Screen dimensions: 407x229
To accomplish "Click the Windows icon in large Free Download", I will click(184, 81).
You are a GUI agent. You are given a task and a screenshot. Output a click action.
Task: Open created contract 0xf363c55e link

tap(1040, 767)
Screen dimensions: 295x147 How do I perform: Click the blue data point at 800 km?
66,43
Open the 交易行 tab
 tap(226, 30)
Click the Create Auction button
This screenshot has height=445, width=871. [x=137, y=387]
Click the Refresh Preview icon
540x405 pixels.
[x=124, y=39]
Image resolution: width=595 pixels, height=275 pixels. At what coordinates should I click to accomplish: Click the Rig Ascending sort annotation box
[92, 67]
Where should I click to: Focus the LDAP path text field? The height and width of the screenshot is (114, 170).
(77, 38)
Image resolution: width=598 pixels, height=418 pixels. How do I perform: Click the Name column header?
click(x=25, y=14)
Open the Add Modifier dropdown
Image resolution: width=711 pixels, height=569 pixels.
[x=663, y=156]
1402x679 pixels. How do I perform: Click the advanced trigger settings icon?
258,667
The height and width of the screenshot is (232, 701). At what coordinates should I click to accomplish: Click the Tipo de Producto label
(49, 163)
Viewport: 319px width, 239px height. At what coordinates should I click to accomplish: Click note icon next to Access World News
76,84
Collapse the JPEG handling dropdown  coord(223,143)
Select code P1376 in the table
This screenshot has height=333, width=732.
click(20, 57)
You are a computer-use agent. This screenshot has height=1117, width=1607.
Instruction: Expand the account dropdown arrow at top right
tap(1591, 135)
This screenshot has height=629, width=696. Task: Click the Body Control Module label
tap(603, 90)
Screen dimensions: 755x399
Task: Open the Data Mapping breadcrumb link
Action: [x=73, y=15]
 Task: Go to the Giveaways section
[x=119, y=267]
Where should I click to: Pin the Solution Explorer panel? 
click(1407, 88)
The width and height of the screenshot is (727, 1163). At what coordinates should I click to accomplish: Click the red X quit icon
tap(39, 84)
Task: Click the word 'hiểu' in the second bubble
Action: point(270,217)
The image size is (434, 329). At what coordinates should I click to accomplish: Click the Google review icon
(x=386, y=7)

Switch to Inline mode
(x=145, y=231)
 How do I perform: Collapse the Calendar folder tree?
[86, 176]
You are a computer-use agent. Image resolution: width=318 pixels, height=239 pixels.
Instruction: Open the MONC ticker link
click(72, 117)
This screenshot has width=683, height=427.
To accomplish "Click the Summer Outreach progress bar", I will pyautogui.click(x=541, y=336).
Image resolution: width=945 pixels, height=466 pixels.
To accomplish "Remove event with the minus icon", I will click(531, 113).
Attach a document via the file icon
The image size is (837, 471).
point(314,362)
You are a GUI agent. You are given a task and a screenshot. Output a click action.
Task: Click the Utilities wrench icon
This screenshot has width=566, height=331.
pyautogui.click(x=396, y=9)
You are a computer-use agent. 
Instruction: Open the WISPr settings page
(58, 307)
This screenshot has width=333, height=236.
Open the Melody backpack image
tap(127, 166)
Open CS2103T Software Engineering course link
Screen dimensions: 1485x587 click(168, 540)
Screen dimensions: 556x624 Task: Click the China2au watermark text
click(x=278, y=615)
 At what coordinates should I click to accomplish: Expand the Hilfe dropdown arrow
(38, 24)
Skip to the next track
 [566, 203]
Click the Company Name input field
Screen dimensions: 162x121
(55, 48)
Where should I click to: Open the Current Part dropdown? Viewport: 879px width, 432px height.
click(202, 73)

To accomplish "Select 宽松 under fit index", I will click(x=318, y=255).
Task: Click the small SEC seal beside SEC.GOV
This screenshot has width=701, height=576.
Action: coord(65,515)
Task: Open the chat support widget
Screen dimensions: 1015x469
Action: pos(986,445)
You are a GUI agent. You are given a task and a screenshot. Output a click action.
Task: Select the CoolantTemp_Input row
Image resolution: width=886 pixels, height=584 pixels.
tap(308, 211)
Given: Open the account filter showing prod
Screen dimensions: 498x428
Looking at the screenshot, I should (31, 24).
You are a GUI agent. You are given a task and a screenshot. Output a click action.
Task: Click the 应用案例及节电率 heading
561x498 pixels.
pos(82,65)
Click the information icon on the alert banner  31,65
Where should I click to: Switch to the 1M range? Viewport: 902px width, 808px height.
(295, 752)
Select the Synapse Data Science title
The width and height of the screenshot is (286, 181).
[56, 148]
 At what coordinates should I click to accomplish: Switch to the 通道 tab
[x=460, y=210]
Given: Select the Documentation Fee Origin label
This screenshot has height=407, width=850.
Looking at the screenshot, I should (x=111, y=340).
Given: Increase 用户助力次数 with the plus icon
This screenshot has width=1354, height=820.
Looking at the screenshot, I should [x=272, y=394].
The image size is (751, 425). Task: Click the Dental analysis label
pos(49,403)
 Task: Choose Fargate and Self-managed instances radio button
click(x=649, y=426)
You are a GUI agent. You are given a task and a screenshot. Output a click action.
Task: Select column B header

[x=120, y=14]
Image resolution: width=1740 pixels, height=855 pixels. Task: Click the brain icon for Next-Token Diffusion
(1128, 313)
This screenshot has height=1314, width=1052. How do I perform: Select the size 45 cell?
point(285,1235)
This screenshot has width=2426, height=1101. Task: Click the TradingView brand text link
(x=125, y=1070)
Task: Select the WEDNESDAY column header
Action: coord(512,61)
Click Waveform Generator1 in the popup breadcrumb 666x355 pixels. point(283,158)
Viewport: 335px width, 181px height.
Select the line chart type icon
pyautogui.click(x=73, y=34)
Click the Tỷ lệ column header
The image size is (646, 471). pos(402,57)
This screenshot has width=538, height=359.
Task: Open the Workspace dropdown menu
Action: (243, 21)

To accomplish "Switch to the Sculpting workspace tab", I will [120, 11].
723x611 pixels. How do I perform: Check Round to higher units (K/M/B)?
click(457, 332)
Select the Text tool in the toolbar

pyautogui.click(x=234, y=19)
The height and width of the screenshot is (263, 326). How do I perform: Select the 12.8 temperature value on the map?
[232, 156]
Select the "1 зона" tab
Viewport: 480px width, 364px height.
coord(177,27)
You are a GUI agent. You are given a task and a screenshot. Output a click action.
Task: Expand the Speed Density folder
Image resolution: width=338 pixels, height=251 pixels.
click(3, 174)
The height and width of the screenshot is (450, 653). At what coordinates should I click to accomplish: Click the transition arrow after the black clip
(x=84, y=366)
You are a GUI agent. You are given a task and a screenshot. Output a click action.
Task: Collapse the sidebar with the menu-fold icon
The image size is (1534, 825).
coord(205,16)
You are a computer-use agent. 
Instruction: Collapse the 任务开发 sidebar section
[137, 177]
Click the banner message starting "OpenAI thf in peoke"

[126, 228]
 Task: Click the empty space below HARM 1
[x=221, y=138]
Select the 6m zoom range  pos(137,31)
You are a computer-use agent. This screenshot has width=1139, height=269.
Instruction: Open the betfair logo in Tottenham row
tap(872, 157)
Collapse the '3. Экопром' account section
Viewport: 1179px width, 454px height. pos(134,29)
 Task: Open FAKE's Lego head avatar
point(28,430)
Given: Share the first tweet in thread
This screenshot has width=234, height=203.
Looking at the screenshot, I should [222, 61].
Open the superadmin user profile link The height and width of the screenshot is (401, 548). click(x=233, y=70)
****************
**Aim of the exercise**. Please filter the lines above, keeping every line that contains the string "pyautogui". Case counts.

**Task output**.
To accomplish "Click the Summer Outreach progress bar", I will pyautogui.click(x=541, y=336).
pyautogui.click(x=396, y=9)
pyautogui.click(x=73, y=34)
pyautogui.click(x=234, y=19)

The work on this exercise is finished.